Research Papers Published
Professor Geoff Pilkington and his team of specialist researchers are working tirelessly to find new levels of understanding in one of the most complicated and challenging battle-grounds in medicine today: to achieve a full understanding of all types of brain tumour and the methods required to cure them.
Geoff’s knowledge of brain tumours is tremendous and, together with our help and that of our wonderful family of member charities, fundraising groups and supporters across the UK, has built up a formidable team of scientists working at our Centre of Excellence in the University of Portsmouth.
Geoff comments: “The incidence of primary brain tumours has risen at an alarming level over the past few decades and these tumours generally bring with them a very poor prognosis. Indeed the latest statistics show an increasing mortality rate in the UK from brain tumours over the past three decades.
“Although they only rarely metastasise to distant organs, one of the major biological features of this disease is the cellular invasion of the brain itself, often aggressive and damaging, usually life threatening. Brain tumours can, in certain circumstances, affect individuals’ personality. In these cases, if you’re lucky, the changes will be slight, but they can also be profound, leading to completely new character traits. These changes alone can tear families apart.
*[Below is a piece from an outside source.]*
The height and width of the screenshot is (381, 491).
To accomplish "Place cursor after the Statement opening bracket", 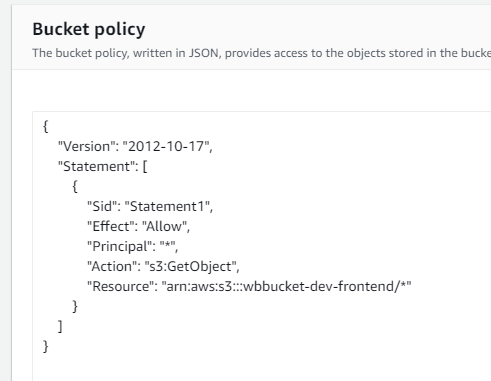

“Through life or death, brain tumours are truly devastating and we’re absolutely committed to finding a cure. That is why the sustainable and continuous long-term funding model adopted by Brain Tumour Research is so important in this fight.”
Here are brief summaries of the latest published results from the team. This is just a snap shot of their work and we will be documenting further progress reports in due course.
Research paper title: A prominin-1-rich pediatric glioblastoma: biologic behaviour is determined by oxygen tension-modulated CD133 expression but not accompanied by underlying molecular profiles.
What we’ve learnt: This study shows that the protein CD133 is expressed in tumour cells taken from a paediatric glioblastoma. CD133 is also found in other tumours in the body. However, this study shows that CD133 levels can change depending on the conditions cells are grown in and indicate this molecule may influence brain tumour cell behaviour.
Research paper title: CD133: holy grail of neuro-oncology or promiscuous red herring?
What we’ve Learnt: The protein CD133 is found in brain tumour cells when oxygen levels are low. Low oxygen is common in the middle of tumours, where blood supply is poor, and it is thought that CD133 may allow tumour cells to survive in this situation. Understanding how CD133 works to keep tumour cells alive will help to shed light on functions in context of cancer cell survival and therapeutic resistance.
Research paper title: CD133: glycosylation is enhanced by hypoxia in cultured glioma stem cells.
What we’ve learnt: When tumour cells are starved of oxygen the protein CD133 is activated. This may be a response mechanism to help tumour cells survive when oxygen levels are low. Interfering with CD133 may help to kill tumour cells by stopping them from surviving when oxygen levels are low, such as in the middle of a tumour.
Research paper title: The effect of tricyclic antidepressants on cutaneous melanoma cell lines and primary cell cultures.
What we’ve learnt: Tricyclic antidepressants are a class of drug that is effective in treating a number of tumours. In this case, melanoma (skin cancer) cells were treated with tricyclic antidepressants, including clomipramine, and the results were found to be better than with a currently used melanoma drug. Melanoma carries a higher than average risk of metastasising and spreading to the brain, thus understanding how these drugs work against this type of cancer will be an important step for devising future treatments for the prevention and cure of brain tumours.
Research paper title: The in vitro assessment of alkylglyceryl-functionalized chitosan nanoparticles as permeating vectors for the blood-brain barrier.
What we’ve learnt: Nanoparticles are small particles that can help to carry drugs across the blood-brain barrier so that tumours can be treated more effectively. By attaching various molecules to nanoparticles, drugs can move across the blood-brain barrier more easily. This may lead to more effective treatment of brain tumours.
Research paper title: Receptors for hyaluronic acid (CD44) and poliovirus (CDE155): a combinatorial role in glioma invasion?
What we’ve learnt: Two receptors found on the cell surface of gliomas have been shown to play an important role in tumour invasion in the brain. CD44 and CD155 are likely to be involved in tumour cell movement and invasion. These receptors may be potentially targeted by drugs used to treat tumours and could specifically prevent invasion of tumour cells.